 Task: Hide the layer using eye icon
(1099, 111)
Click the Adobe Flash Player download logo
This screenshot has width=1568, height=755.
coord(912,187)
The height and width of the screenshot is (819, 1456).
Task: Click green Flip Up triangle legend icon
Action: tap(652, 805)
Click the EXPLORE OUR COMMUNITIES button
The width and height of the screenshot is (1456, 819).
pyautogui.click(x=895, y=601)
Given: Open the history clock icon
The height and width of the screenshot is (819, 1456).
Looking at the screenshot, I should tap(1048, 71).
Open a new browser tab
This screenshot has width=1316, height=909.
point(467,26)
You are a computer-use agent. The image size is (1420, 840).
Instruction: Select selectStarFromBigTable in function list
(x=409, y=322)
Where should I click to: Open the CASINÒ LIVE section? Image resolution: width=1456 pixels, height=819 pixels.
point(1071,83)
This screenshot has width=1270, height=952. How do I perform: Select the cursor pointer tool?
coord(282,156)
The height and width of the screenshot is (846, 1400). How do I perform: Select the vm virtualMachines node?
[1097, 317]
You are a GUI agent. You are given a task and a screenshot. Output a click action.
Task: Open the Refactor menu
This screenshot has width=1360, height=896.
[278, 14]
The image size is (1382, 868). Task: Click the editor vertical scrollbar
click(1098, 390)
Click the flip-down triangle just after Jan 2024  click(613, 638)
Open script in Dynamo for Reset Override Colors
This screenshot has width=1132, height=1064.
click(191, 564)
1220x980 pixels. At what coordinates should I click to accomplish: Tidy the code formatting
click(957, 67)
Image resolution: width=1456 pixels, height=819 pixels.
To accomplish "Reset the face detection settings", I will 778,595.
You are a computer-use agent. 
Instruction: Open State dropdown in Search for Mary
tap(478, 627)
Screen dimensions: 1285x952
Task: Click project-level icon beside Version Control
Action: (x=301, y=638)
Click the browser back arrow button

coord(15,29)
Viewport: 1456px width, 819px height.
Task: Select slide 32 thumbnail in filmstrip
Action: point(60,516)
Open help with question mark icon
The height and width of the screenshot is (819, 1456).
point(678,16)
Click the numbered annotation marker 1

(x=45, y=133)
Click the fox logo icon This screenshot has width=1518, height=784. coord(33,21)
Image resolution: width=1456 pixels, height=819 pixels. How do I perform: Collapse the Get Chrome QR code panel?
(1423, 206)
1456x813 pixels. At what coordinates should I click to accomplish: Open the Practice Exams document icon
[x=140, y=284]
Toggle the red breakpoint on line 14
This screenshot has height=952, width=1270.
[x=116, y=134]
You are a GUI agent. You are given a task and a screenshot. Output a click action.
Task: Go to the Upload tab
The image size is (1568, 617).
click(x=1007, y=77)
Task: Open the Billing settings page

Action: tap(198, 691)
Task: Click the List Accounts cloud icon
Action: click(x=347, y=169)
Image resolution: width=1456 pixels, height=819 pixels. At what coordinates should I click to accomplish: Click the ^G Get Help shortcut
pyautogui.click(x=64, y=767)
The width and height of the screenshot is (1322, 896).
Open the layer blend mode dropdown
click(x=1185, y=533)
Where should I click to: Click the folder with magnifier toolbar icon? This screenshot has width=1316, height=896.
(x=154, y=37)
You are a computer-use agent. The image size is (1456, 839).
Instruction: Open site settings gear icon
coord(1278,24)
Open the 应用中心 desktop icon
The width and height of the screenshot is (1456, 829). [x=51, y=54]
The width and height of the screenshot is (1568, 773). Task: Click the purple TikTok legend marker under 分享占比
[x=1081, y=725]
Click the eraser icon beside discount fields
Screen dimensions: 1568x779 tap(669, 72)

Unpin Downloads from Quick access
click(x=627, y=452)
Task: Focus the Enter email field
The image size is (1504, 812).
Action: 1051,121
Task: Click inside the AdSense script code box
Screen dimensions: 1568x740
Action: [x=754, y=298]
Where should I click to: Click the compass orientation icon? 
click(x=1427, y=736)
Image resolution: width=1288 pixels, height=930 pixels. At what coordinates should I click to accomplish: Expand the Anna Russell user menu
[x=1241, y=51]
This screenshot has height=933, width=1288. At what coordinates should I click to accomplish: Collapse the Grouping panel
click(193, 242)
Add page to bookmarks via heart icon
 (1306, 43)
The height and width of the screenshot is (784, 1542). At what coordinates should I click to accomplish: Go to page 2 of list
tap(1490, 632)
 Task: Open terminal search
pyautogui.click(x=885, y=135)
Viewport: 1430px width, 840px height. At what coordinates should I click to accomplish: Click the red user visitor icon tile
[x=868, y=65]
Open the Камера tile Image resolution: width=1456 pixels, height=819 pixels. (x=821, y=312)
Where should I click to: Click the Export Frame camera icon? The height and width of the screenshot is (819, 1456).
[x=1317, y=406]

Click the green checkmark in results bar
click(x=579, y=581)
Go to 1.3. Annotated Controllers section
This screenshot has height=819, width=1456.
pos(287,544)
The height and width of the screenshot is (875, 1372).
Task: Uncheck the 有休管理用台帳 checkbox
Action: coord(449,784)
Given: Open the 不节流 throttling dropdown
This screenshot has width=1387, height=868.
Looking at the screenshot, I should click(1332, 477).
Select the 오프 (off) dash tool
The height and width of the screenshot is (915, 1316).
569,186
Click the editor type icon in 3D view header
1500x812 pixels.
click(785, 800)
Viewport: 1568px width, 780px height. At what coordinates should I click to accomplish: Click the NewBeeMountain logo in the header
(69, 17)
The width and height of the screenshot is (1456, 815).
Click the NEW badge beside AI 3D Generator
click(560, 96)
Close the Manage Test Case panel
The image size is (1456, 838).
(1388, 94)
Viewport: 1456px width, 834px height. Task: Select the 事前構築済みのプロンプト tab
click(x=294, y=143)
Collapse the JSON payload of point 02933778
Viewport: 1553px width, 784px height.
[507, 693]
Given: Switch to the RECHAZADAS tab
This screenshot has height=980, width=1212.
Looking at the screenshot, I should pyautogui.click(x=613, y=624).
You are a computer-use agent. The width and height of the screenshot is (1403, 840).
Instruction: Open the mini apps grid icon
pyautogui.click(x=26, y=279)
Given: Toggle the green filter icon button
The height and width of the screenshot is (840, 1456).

▬▬▬▬▬▬

▶ _Task goal_
Check each line of the records above for "Reset", and copy those that have it.

▶ _Solution to the problem_
Open script in Dynamo for Reset Override Colors
To accomplish "Reset the face detection settings", I will 778,595.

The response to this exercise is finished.